Now copy the tar.gz file to a few drives off the server as well.

Make USB install Centos 7.3 min and do the install :)

Install done. I see all 9 drives and 4 network connections. I setup all the NICs during the install and they all seem to be ok
Possibily some tweeking on these later.

I installed the OS on my SSD with 1GB /boot and /boot/efi (I am using EFI). The rest to /

My other 8 drives are on my Supermicro AOC-SAS2LP-MV8 JBOD HBA. I will not touch those untill I get ready to setup btrfs on them.

So now some base stuff

cp /etc/sysconfig/selinux /etc/sysconfig/selinux.bak
sed -i 's/^SELINUX=.*/SELINUX=disabled/g' /etc/sysconfig/selinux

cp /etc/selinux/config /etc/selinux/config.bak
sed -i 's/^SELINUX=.*/SELINUX=disabled/g' /etc/selinux/config

systemctl disable firewalld
systemctl stop firewalld

service iptables stop
service ip6tables stop
chkconfig iptables off
chkconfig ip6tables off

yum -y install bind-utils traceroute net-tools ntp* gcc glibc glibc-common gd gd-devel make net-snmp openssl-devel xinetd unzip libtool* make patch perl bison flex-devel gcc-c++ ncurses-devel flex libtermcap-devel autoconf* automake* autoconf libxml2-devel cmake sqlite* wget ntp* lm_sensors ncurses-devel qt-devel hmaccalc zlib-devel binutils-devel elfutils-libelf-devel wget bc gzip uuid* libuuid-devel jansson* libxml2* sqlite* openssl* lsof NetworkManager-tui mlocate yum-utils kernel-devel nfs-utils tcpdump git vim gdisk parted

yum -y groupinstall "Development Tools"
yum -y update
yum -y upgrade

cd /root
echo ':color desert' > .vimrc

systemctl disable kdump.service

reboot

# cat /etc/default/grub
GRUB_TIMEOUT=60
GRUB_DISTRIBUTOR="$(sed 's, release .*$,,g' /etc/system-release)"
GRUB_DEFAULT=saved
GRUB_DISABLE_SUBMENU=true
GRUB_TERMINAL_OUTPUT="console"
GRUB_CMDLINE_LINUX="crashkernel=auto rd.lvm.lv=cl_bcache/root ipv6.disable=1 zswap.enable=1 consoleblank=0"
GRUB_DISABLE_RECOVERY="true"

Make changes as refelected about to
GRUB_CMDLINE_LINUX="crashkernel=auto rd.lvm.lv=cl_bcache/root ipv6.disable=1 zswap.enable=1 consoleblank=0"

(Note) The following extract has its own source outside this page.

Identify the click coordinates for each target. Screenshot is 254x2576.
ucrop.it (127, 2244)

# grub2-mkconfig -o /boot/grub2/grub.cfg
or if using UEFI
# grub2-mkconfig -o /boot/efi/EFI/centos/grub.cfg

reboot

Now update kerenel

rpm --import https://www.elrepo.org/RPM-GPG-KEY-elrepo.org
rpm -Uvh http://www.elrepo.org/elrepo-release-7.0-2.el7.elrepo.noarch.rpm
yum install yum-plugin-fastestmirror

yum --enablerepo=elrepo-kernel install kernel-ml

reboot

Manualy select new kernel from grub boot screen.

uname -r
4.10.1-1.el7.elrepo.x86_64

Do any testing you need and when happy set this to default entry when happy.

grub2-set-default 0

reboot

uname -r
4.10.1-1.el7.elrepo.x86_64

Now time to physicaly replace drive then setup btrfs.

poweroff

New drive in and server rebooted

parted -l

shows all drives. 7x WD RED NAS drives show still brtfs partitions. New drive has nothing.

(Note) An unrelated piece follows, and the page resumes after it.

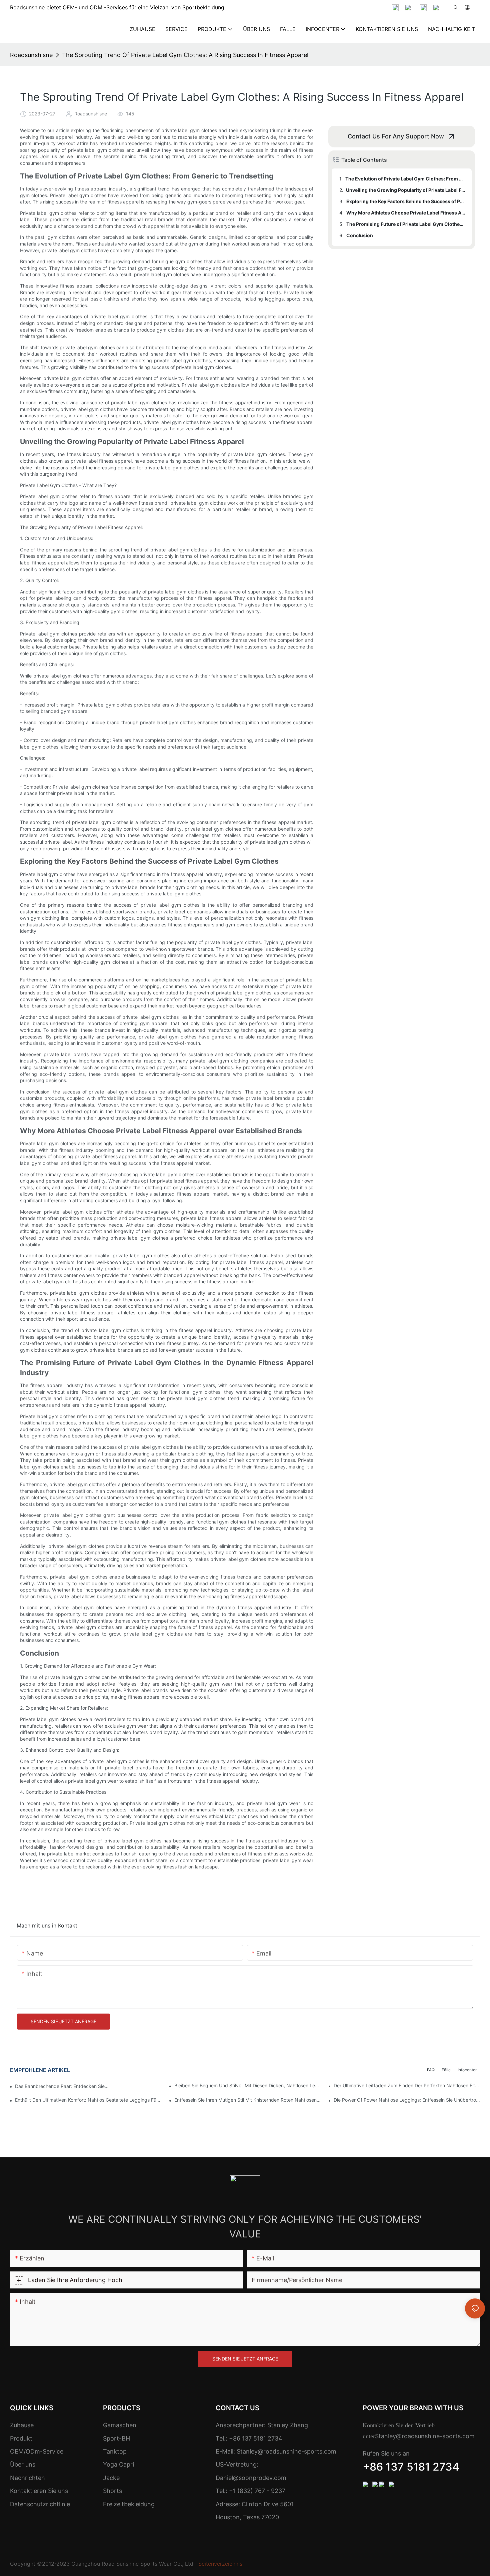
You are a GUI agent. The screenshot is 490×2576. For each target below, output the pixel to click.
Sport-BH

idle3ctl show new drive has head parking on. lets turn that off.

# ./idle3ctl /dev/sde
Idle3 timer set to 138 (0x8a)

# ./idle3ctl -d /dev/sde
Idle3 timer disabled
Please power cycle your drive off and on for the new setting to be taken into account. A reboot will not be enough!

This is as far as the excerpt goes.